→ The task: With the images excluded, set down every line of the listing below exactly.

→ Records for this task:
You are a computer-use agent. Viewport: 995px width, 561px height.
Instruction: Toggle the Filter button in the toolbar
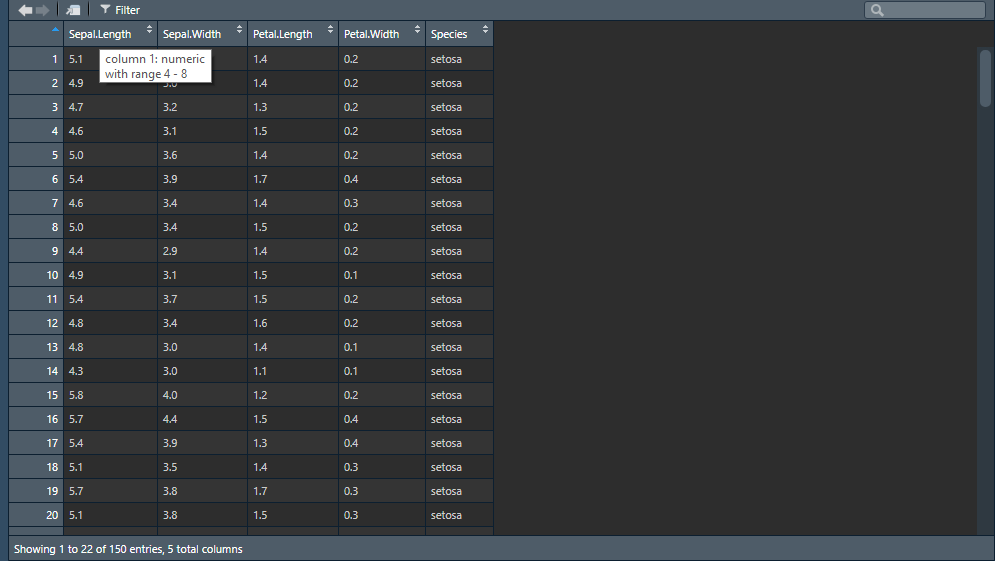tap(120, 10)
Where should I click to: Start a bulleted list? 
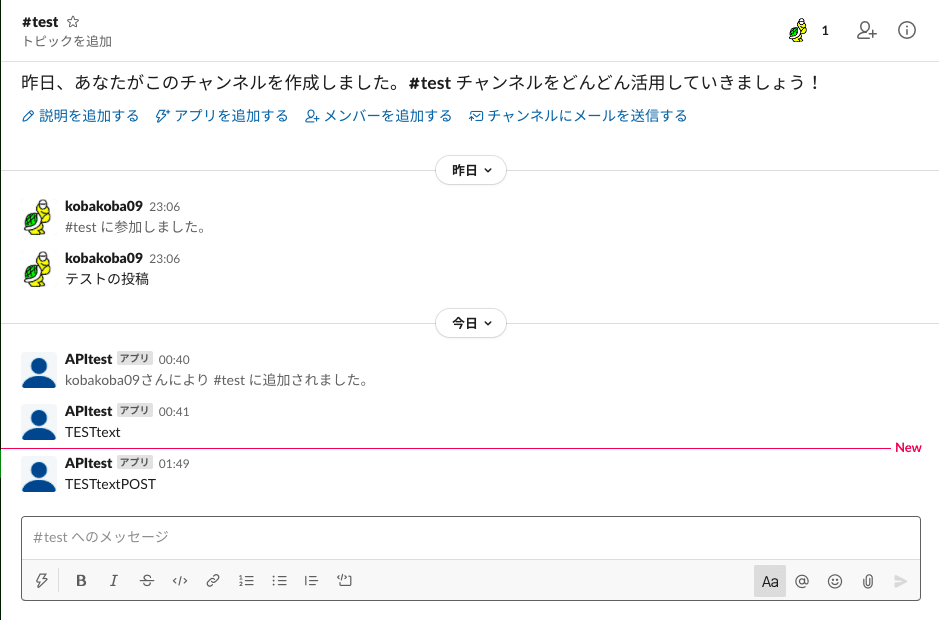tap(279, 580)
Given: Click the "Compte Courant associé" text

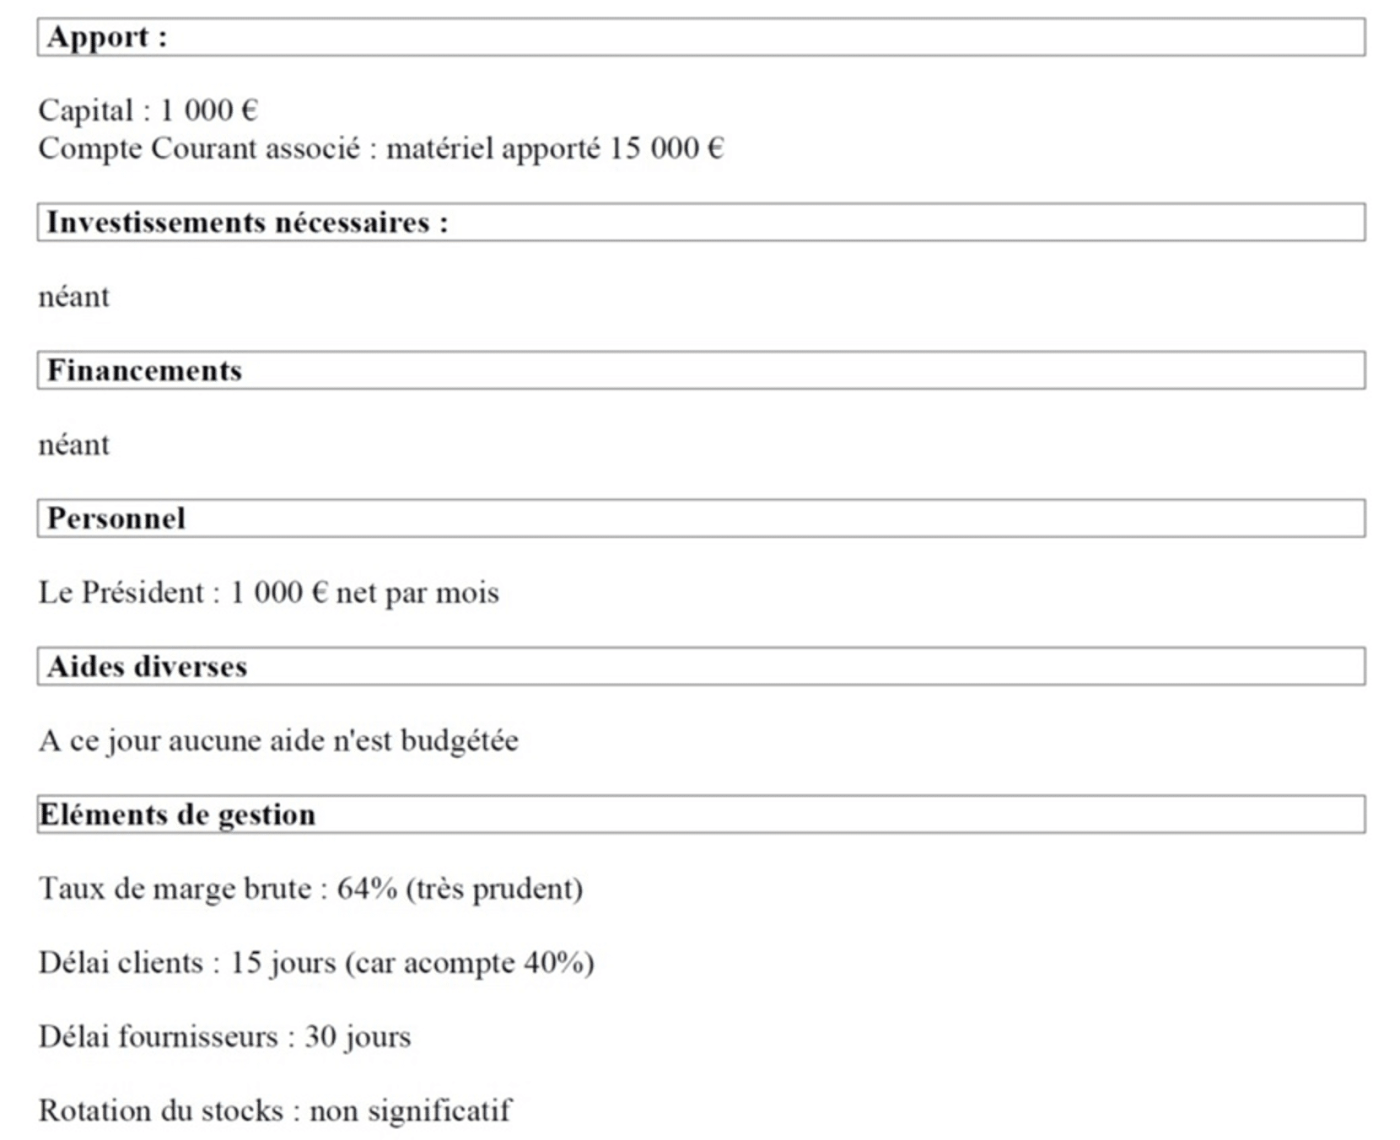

→ Answer section:
You are a computer-use agent. Viewport: 995px width, 561px height.
Instruction: Toggle the Filter button in the toolbar
tap(120, 10)
Where should I click to: Start a bulleted list? 
tap(279, 580)
Given: Click the "Compte Courant associé" text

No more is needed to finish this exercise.